It is always difficult to watch our old favorites slowly fade away. I, for one, am guilty of clinging to my haggard “lucky” shirts for far too long. Similar things happen in the technology world, and unfortunately for this once-revolutionary brand,
TiVo Corporation ( TIVO - Free Report) looks to be on the fritz.
TiVo Corporation provides digital home entertainment services and solutions. The company offers services which allow viewers to record and control live television, customize viewing preferences, and access television shows.
You likely remember the “TiVo” name as being one of the first in-home, digital DVR systems. The brand was acquired by Rovi Corporation in 2016, and Rovi subsequently adopted the iconic name. The original product helped usher in a new generation for TV consumption, but now the company simply cannot compete with cable companies that are simply doing it all by themselves.
The stock has been on a steady decline since missing earnings estimates in November, and it is currently sporting a Zacks Rank #5 (Strong Sell).
Latest Earnings and Outlook
TiVo most recently reported earnings on November 2. The company reported a GAAP loss of 14 cents per share, down significantly from a profit of 59 cents per share recorded in the year-ago period. Revenues were up about 29% year-over-year, as the acquisition lifted year-over-year comparisons, but the company’s outlook remains questionable.
For one, an ongoing legal dispute with Comcast (
CMCSA - Free Report) could put a damper on TiVo’s 2018. In November, U.S. regulators ruled in favor of TiVo’s claim that Comcast’s X1 set-top boxes violated one of its patents, but Comcast has decided to fight this ruling. On top of that, Comcast may not renew its licensing agreement with TiVo this coming July.

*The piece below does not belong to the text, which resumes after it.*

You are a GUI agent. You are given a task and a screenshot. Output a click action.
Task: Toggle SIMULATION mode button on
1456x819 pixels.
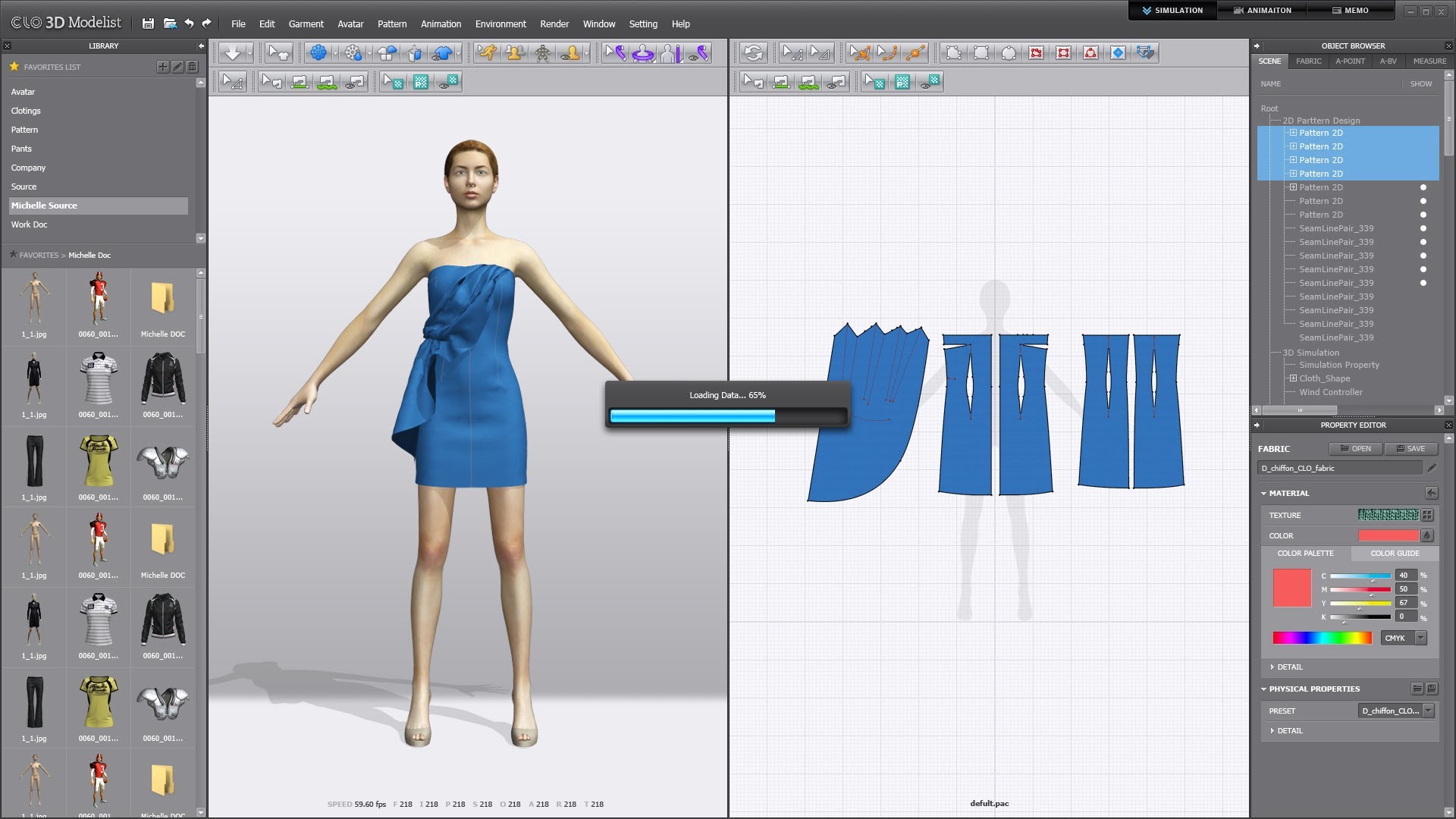[1170, 10]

Meanwhile, intense competition continues to threaten TiVo. The company faces increasing competition from cable and satellite providers, who offer bundled up DVR service with digital cable in one set-top box at comparable monthly subscription rates and without any upfront costs. TiVo is also challenged by the growth of Chromecast, Roku, and Apple TV.
In response to this competition, TiVo has increased research and development costs in order to find new innovations. But as we know, this could have a significant impact on profitability. Plus, the company relies on sole suppliers for many of its hardware offerings, which creates a lingering supply chain vulnerability concern.
Shares of TiVo have plummeted over 28% over the past year, including a 6% slump within the last four weeks. The Zacks Consensus Estimate for the company’s upcoming fiscal year has lost 12 cents within the last 60 days.
The stock is trading at just 7x forward earnings, but true value stocks are not ones with deteriorating estimate trends. There’s a reason that TiVo has lost so much value recently, and that reason is its crippled business model.